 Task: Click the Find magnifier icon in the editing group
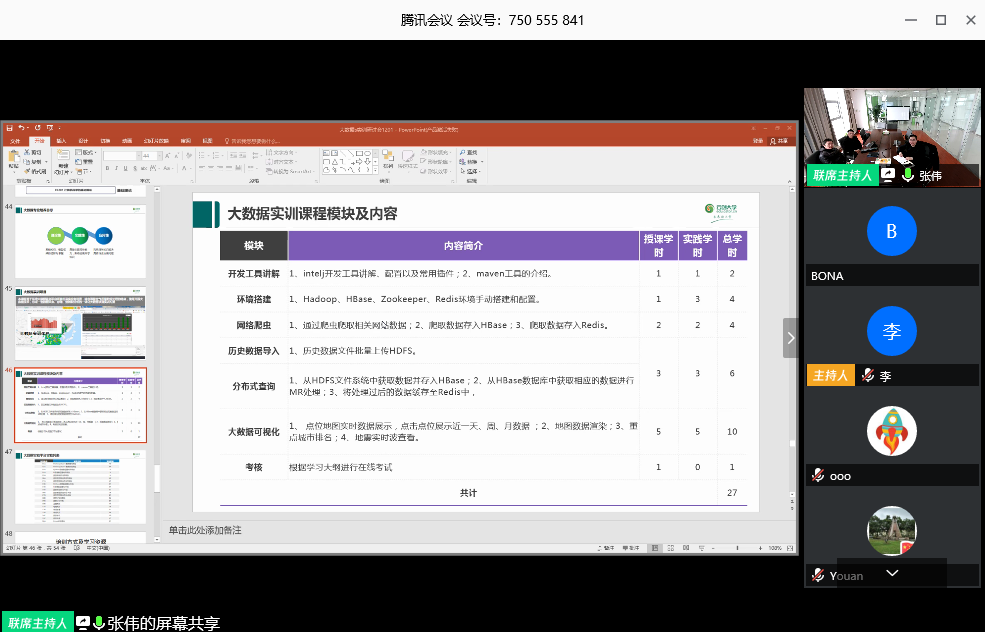pos(462,153)
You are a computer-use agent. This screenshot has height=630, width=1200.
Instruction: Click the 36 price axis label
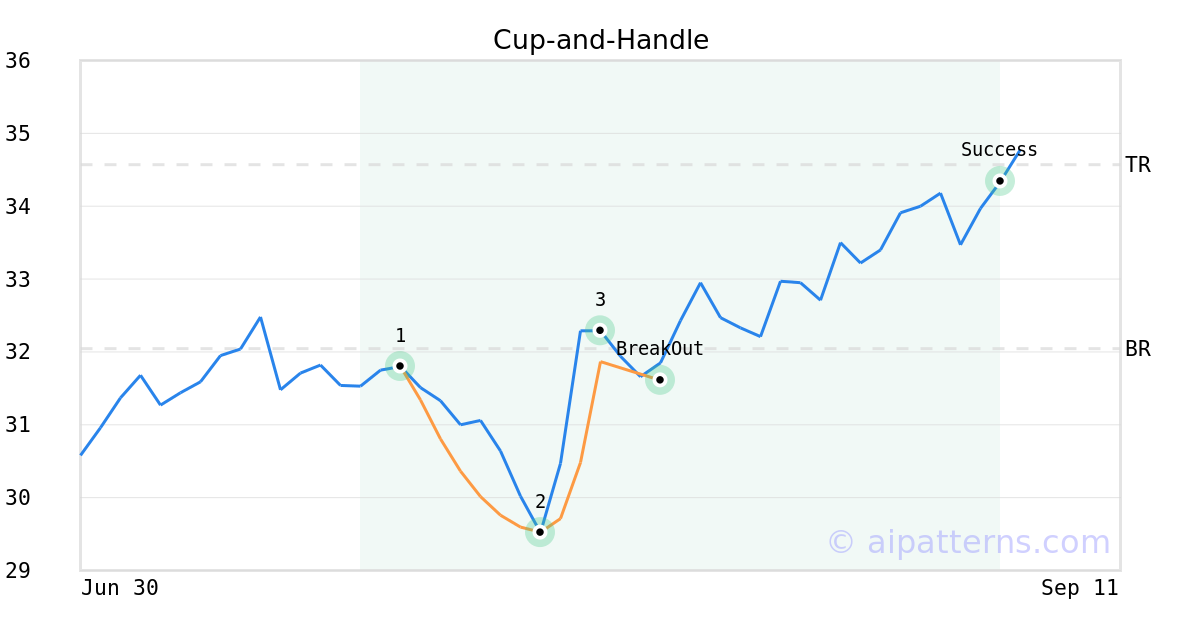[18, 61]
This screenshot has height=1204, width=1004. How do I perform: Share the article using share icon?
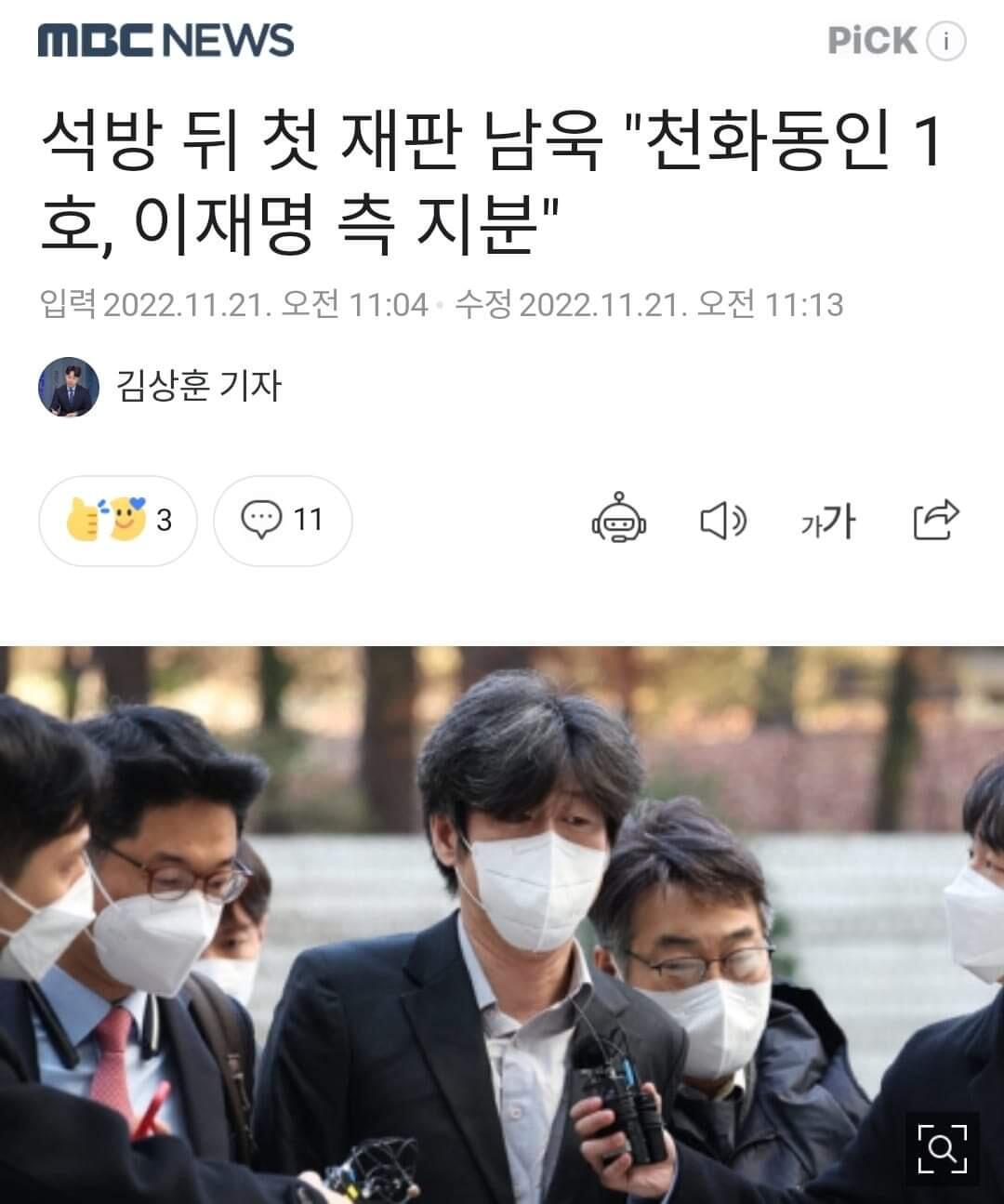(x=936, y=520)
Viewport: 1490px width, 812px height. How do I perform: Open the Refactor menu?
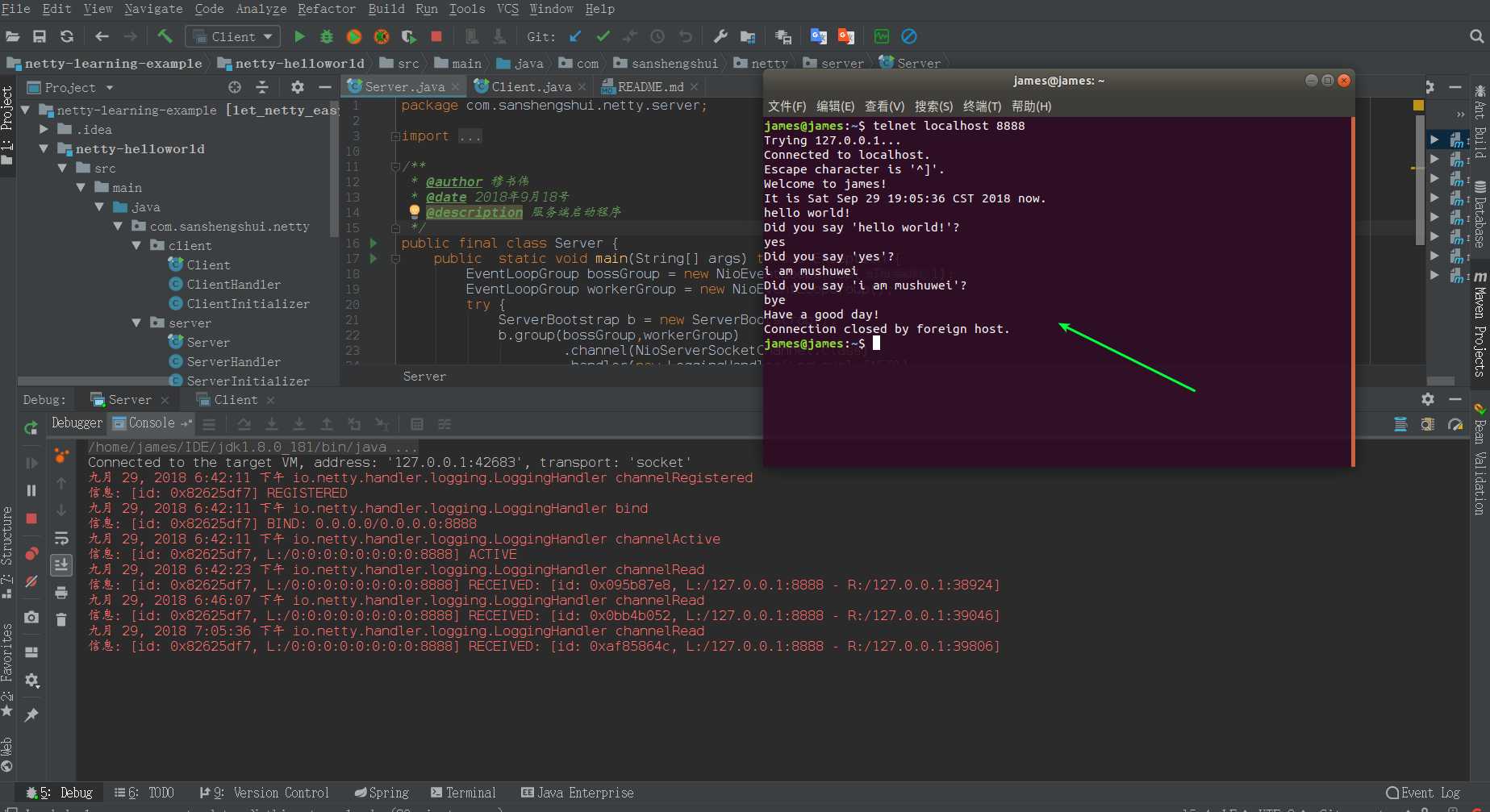click(x=326, y=9)
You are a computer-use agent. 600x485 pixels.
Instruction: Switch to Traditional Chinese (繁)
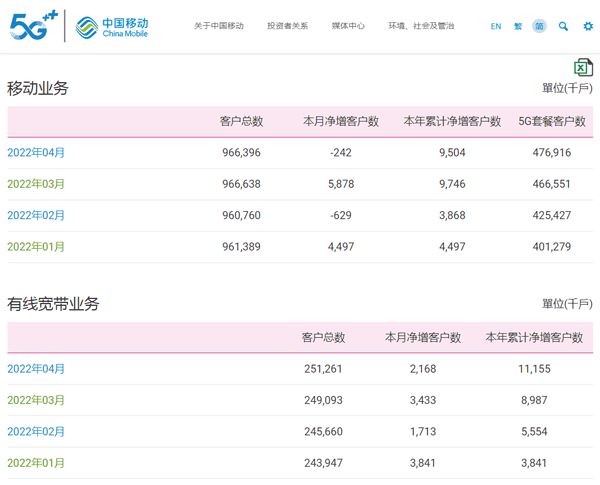[518, 26]
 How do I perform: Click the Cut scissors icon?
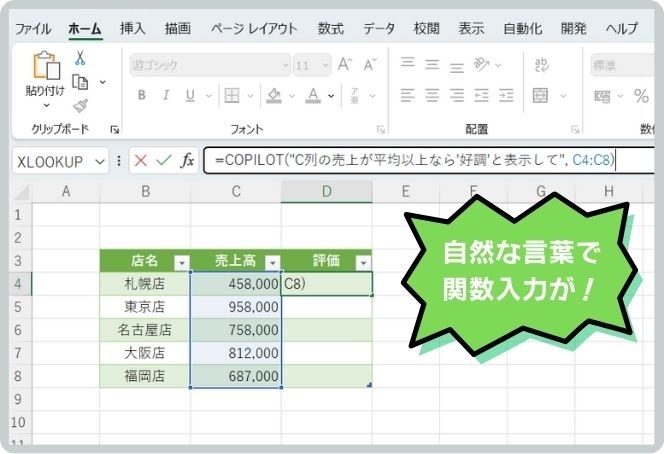coord(80,59)
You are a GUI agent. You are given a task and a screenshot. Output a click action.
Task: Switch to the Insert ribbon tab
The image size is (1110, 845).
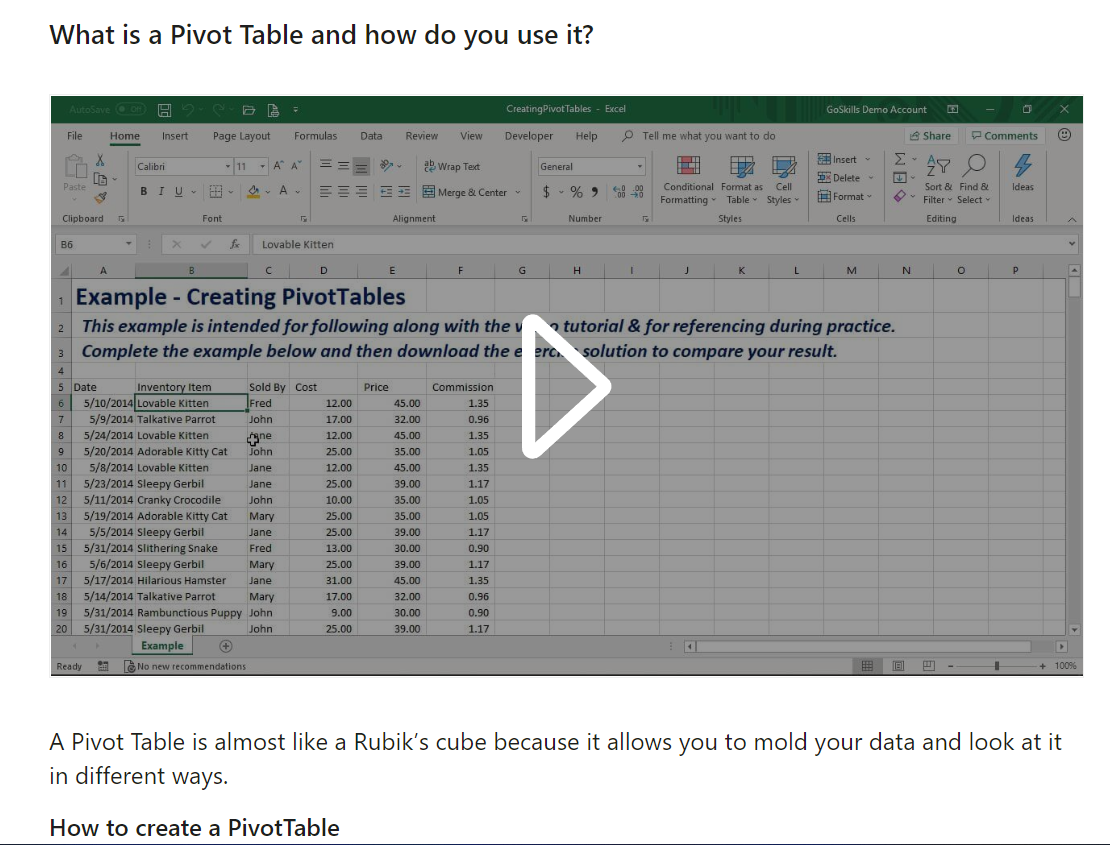[175, 136]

====================

Exercise aim -
Line by line, write out the data above exactly, without the pictures.

Exercise response -
 Task: Click the Find magnifier icon in the editing group
pos(462,153)
You are a computer-use agent. This screenshot has height=630, width=1200.
Instruction: Click the 36 price axis label
[18, 61]
This screenshot has height=1204, width=1004. How do I perform: Share the article using share icon?
(x=936, y=520)
Viewport: 1490px width, 812px height. How do I perform: Open the Refactor menu?
click(x=326, y=9)
You are a computer-use agent. 600x485 pixels.
Instruction: Switch to Traditional Chinese (繁)
[518, 26]
 How do I perform: Click the Cut scissors icon?
coord(80,59)
You are a GUI agent. You are given a task and a screenshot. Output a click action.
Task: Switch to the Insert ribbon tab
The image size is (1110, 845).
[175, 136]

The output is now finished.